Erfahrungen für die Katz.
Kein Vorwärtskommen.
Es widert mich an:
Katholizismus und Epilepsie.
die Schatten der Vergangenheit
der Quietismus
der Fotograf
der faschistische Quietist
der Nationalsozialist
das Italienische
der Mussolinifaschismus
Alles verdorben
Keine Befreiung möglich
Jetzt schon schmerzen die Finger
Diese Gichtkrallen
Diese Wichsgriffel
Keine Lockerung möglich
Keine Lockerheit
um den Preis der Unlesbarkeit
"Konzert für Metronome und Singvögel"
Von Konrad Bayer.
Mitglied der Wiener Gruppe.
Ganz wunderbar aber
Maderna
und der Sprung im Vinyl
der Kratzer auf der Schallplatte
der Fehler bis Lennie Tristano.
Das Schwarze
Das Unverdaute
Das Erschreckende
Das Verwünschte
Das Unzugängliche
Das Falsche.
Grundauf Falsche.
von Vornherein Verfehlte
rettungslos Durchgestrichene
das Sich-Verschrieben-Habende
(kaputt, theatralisch)
Keine Souveränität.
Kein Standpunkt.
Erfahrungen für die Katz.
Kein Vorwärtskommen.
"Jetzt steck ich dir meinen Schwanz ins Maul,
dass du ihn lutschen musst
und dran erstickst, dir
das Blut zu den Ohren herausquillt."
Ganz wunderbar aber
Maderna
Mein Unglück heisst heute Maderna.
Maderna heißt es heute.
Und es ist
wie immer
ein großes
endloses
todtrauriges Unglück,
das man überhaupt niemandem weitererzählen kann.
Und wenn man's doch tut,
so ist's feiger Verrat.
Wohin mit all dem feigen Unglück,
dieser Unglücks-Symphonie
dieser Unglücksorgie
diesem Unglückstriumph
diesem Unglücks-Faschismus?
Die metaphysisch-transzendentale Ordnung.
"Ich fick dich tot,
ich treib's mit dir auf dem Fußboden,
vergewaltige dich stumm
schieb von hinten meinen
viel zu großen Schwanz in dei
ne verschimmelte kleine Drecksmöse.
Verstunkene Sau.
Lässt dich so einfach vergewaltigen!
Ich werde auf deinen Rücken spucken.
Werde meine Spucke verreiben zwischen deinen Brüsten.

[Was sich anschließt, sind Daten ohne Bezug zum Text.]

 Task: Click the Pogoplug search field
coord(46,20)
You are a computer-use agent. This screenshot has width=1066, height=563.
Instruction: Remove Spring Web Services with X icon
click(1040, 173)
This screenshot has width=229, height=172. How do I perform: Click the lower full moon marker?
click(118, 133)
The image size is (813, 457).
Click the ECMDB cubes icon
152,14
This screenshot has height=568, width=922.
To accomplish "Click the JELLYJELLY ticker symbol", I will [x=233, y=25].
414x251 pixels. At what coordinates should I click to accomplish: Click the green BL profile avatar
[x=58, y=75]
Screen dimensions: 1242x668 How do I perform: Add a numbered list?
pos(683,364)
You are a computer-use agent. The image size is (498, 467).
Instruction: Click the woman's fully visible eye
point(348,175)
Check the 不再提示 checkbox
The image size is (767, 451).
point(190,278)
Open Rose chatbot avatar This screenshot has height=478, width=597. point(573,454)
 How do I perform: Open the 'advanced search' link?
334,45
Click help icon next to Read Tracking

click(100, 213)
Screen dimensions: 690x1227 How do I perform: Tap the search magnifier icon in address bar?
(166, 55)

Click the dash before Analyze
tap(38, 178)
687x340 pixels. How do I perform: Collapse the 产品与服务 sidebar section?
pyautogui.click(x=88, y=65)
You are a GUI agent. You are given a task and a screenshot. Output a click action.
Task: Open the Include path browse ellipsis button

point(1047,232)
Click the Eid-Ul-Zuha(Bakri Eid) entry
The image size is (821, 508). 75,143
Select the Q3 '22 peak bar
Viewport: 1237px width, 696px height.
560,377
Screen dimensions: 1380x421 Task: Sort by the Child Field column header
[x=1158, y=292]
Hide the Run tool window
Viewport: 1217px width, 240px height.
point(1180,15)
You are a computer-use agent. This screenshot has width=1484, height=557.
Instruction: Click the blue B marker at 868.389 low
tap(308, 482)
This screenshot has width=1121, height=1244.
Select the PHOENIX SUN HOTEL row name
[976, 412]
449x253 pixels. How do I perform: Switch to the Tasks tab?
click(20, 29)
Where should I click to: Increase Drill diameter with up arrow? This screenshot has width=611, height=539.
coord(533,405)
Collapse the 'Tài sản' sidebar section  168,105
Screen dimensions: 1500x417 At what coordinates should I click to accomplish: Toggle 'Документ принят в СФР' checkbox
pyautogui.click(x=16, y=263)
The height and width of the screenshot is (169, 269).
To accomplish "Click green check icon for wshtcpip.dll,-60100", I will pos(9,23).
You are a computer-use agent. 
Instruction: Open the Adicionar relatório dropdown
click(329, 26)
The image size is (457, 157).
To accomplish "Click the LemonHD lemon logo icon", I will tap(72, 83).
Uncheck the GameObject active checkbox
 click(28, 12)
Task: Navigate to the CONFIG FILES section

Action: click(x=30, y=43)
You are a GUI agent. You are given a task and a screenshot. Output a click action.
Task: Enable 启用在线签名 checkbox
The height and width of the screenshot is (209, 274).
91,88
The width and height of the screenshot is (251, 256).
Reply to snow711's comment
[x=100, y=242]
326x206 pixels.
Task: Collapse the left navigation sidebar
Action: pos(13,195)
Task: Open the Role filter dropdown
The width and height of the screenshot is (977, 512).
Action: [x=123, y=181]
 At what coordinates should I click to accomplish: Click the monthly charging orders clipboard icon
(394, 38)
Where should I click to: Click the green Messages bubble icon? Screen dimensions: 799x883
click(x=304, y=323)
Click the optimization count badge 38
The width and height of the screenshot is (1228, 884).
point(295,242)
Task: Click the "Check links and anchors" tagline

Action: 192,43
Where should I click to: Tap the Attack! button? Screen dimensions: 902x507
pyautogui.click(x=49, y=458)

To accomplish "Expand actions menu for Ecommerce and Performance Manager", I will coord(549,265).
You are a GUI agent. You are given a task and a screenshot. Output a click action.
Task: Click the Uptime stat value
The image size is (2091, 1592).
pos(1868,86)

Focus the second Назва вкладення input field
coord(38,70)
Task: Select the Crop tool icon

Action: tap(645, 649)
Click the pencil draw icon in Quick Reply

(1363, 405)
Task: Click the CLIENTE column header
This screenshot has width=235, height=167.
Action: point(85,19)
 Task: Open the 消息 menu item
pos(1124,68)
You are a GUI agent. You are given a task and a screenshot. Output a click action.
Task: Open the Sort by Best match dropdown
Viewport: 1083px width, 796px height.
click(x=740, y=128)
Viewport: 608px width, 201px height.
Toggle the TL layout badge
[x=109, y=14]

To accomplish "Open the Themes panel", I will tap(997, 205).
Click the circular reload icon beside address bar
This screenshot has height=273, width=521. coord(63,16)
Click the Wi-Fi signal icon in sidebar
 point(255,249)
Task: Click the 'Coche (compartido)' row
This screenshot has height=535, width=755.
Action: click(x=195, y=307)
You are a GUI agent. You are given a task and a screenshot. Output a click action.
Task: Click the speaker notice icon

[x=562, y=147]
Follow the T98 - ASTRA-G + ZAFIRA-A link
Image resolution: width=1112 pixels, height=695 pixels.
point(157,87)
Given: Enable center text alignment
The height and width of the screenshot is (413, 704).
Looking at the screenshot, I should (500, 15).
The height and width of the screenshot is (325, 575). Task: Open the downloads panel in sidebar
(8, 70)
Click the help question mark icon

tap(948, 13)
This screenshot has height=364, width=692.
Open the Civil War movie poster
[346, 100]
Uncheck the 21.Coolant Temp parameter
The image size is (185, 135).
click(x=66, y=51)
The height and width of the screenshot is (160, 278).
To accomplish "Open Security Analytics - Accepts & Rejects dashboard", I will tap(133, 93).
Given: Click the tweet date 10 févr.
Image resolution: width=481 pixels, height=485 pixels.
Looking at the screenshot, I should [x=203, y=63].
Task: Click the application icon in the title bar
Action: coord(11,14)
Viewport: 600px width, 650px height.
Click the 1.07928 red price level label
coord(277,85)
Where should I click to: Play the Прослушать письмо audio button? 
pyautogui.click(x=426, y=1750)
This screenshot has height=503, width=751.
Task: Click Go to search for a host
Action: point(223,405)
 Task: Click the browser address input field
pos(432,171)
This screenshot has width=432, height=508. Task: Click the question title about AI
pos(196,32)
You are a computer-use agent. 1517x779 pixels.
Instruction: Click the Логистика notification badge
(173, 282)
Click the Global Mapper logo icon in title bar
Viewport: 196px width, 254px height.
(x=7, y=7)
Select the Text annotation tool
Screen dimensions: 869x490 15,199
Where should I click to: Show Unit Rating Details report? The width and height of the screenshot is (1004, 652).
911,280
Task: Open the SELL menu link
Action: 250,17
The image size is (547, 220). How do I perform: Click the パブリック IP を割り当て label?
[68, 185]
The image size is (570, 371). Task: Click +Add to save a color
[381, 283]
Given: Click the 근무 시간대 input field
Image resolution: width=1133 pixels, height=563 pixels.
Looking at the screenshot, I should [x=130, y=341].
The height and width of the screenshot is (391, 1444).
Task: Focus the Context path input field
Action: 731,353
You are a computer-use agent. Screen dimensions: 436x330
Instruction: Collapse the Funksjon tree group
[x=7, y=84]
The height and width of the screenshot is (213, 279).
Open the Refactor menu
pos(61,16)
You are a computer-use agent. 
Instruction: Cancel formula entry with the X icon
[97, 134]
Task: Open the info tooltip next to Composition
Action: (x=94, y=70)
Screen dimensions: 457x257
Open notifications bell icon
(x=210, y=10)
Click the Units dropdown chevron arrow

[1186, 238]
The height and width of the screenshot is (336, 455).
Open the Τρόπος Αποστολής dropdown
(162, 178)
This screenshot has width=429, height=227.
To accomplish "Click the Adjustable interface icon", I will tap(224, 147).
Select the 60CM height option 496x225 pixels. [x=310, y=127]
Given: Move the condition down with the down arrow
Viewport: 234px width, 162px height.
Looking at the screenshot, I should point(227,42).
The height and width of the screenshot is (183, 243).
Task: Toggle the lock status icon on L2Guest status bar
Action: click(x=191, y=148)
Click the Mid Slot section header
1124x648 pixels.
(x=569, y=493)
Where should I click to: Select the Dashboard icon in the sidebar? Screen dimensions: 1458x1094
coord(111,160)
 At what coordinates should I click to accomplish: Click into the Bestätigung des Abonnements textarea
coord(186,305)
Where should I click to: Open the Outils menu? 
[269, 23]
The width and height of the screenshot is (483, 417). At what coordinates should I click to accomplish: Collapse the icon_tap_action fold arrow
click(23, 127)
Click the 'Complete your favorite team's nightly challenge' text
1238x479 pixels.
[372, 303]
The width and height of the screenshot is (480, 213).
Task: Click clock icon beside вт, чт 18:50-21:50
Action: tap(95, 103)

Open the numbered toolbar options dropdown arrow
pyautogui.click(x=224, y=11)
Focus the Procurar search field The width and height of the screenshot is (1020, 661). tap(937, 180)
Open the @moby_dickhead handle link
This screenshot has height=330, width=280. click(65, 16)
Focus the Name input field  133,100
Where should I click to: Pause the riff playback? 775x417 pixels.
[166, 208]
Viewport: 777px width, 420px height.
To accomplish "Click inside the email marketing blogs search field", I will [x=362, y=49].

Werde meinen Schwanz zwischen deine Brüste pressen.
Deine Brüste werden sich blutig reiben an meinem viel zu großen
Schwanz.
Dann werde ich deinen Kopf blutig schlagen..."
Ganz wunderbar aber
Maderna
Diese grundfalsche
grundschlechte
Tonbandaufnahme
wo ich grundschlechter Drecksmensch
grundversagt habe.
Es ist nur ein Rauschen zu hören.
Wo doch eigentlich Musik zu hören sein sollte,
ist nur ein grauenhaftes Grundrauschen
zu hören, welches mir
unausgesetzt
mein
Grundversagen
vor Ohren führt.
*
Ochsenfurt, 27.11.1984
Fotografierwetter
heute raus
Wirklichkeit einfrieren.
lange Gesuchtes rahmen.
doch dann
dumpfer Schmerz hinter den Augen
das Licht frisst die Freude
Unvermögen, zu sehen was
gesehen werden kann
Inspiration,
halbgeborenhalb
herbeigewollt
läuft sich tot.
zurück bleiben
ein paar schöne Bilder
© Stefan Hetzel
Alle Rechte beim Autor.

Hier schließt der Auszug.